Holly bushes are notoriously difficult to remove. If you leave even a piece of a root in the ground, it may re-sprout and soon you’ll have new holly bushes and potentially even more growth in different places than you started with.
Short of digging the entire root system up and pulling up the stump, is there an easier way to get rid of a holly bush? Here are some of the common treatment recommendations that you may hear:
Chemical Stump Killer
This is from my first-hand-experience – chemical treatment of the stumps with stump killer is not very effective. We cut down the holly bushes to the ground, drilled holes in the main stump, and applied stump killer. As you can see, the holly is definitely re-sprouting from its root system as well as the old stump.
This late summer and early fall has been particularly dry, so you would think that the added stress of drought would work in favor of killing off the holly. But hollies are extremely hardy shrubs. So I think it’s fair to say that this isn’t a very effective method for removing holly bushes, at least not quickly and without repeated applications of the stump killer.
There are several home remedies for the chemical treatment of holly stumps to kill of the roots. Much of this advice would also damage the soil around the stump, so if you’re planning on replanting the area, be very careful of what advice you take, and don’t do anything that sounds ‘too good to be true.’
For example, I’ve heard it suggested that pouring bleach and salt on the open stump and roots is a good method. This is not good advice if there is anything growing around the bushes that you wish to keep alive and/or if you plan to replant the area after the stumps are removed.
I’ve also heard of utilizing copper nails to kill off the shrub. The theory is that the copper will be drawn into the root system and eventually kill the remaining plant. It is doubtful that enough copper would be absorbed and transported into the plant and roots to kill it off. There is an excellent explanation of the chemistry here: http://www.theguardian.com/notesandqueries/query/0,5753,-2347,00.html
Perhaps in smaller trees, this would work, but it seems to me that hollies are just too persistent to succumb to small amounts of copper. If anyone has a different experience with this method and found it to be successful, please leave a comment on this post.
The fastest and surest way to remove a holly tree or bush is to dig it up. This isn’t the easiest thing to do, but even with repeated chemical treatments, it may take a while to kill it all without manually removing the plant.
Here are some tips to make it (a little) easier:
- Soak the ground around the stump to make it easier to remove from the soil. You may want to do this for a couple of days in advance. This helps if your weather has been particularly dry and the ground is rock hard.
- Dig all around the stump (about two feet away from the stump, moving inwards), loosening the soil
- Be sure to dig deep enough – the roots may be a foot or more into the ground. You’ll be able to tell how deep you need to dig by following the roots.

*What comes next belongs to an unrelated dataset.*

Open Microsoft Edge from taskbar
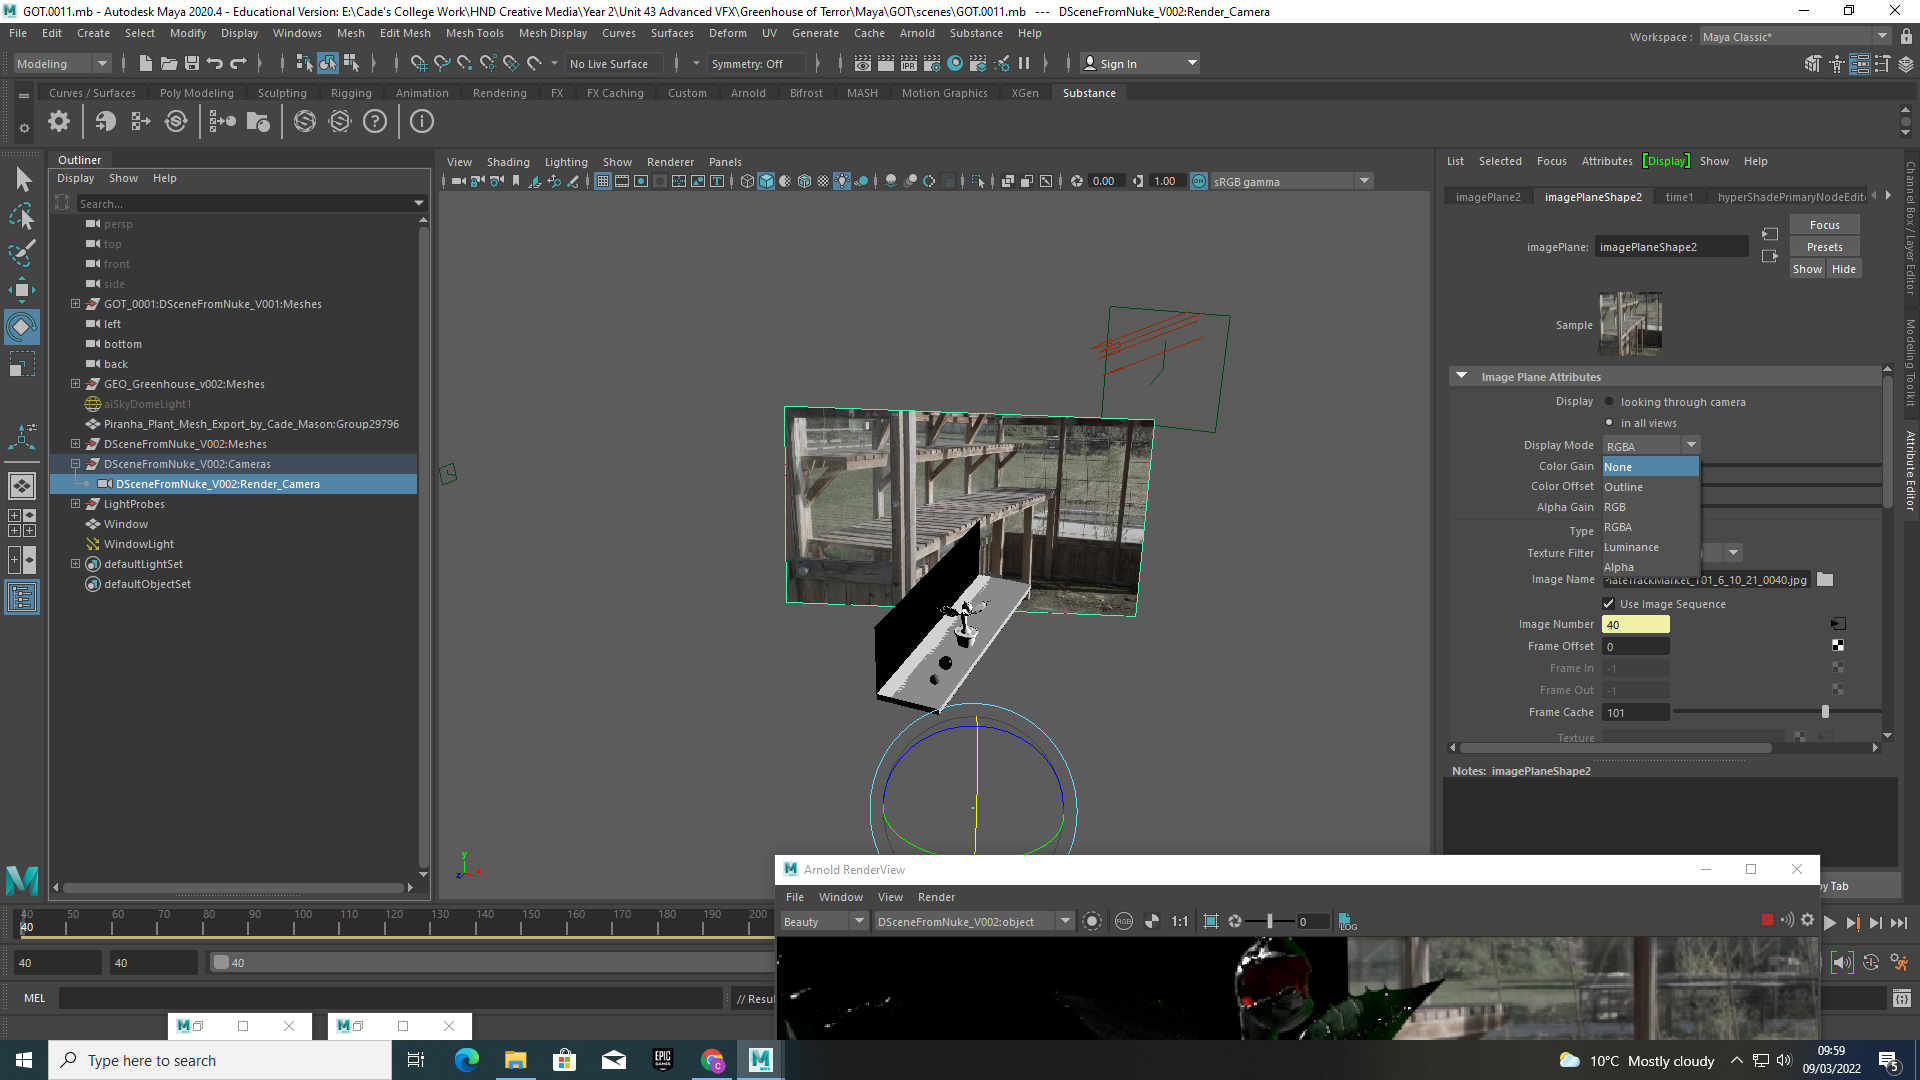The width and height of the screenshot is (1920, 1080). click(x=467, y=1060)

- Use an axe to cut any particularly stubborn roots, to make it easier to get the stump out. Try to get the root pieces out of the dirt though, to make sure they don’t re-sprout.
Although this is going to require a significant amount of physical labor on my part, my previous experience with removing holly bushes has taught me that this is the fastest and surest method to get rid of unwanted shrubs. Now that the weather is cooling off, this will be the next gardening task on my list. I want to put some raised vegetable beds in this location, so the hollies have to be removed first so that they don’t sprout up through my tomatoes. Wish me luck!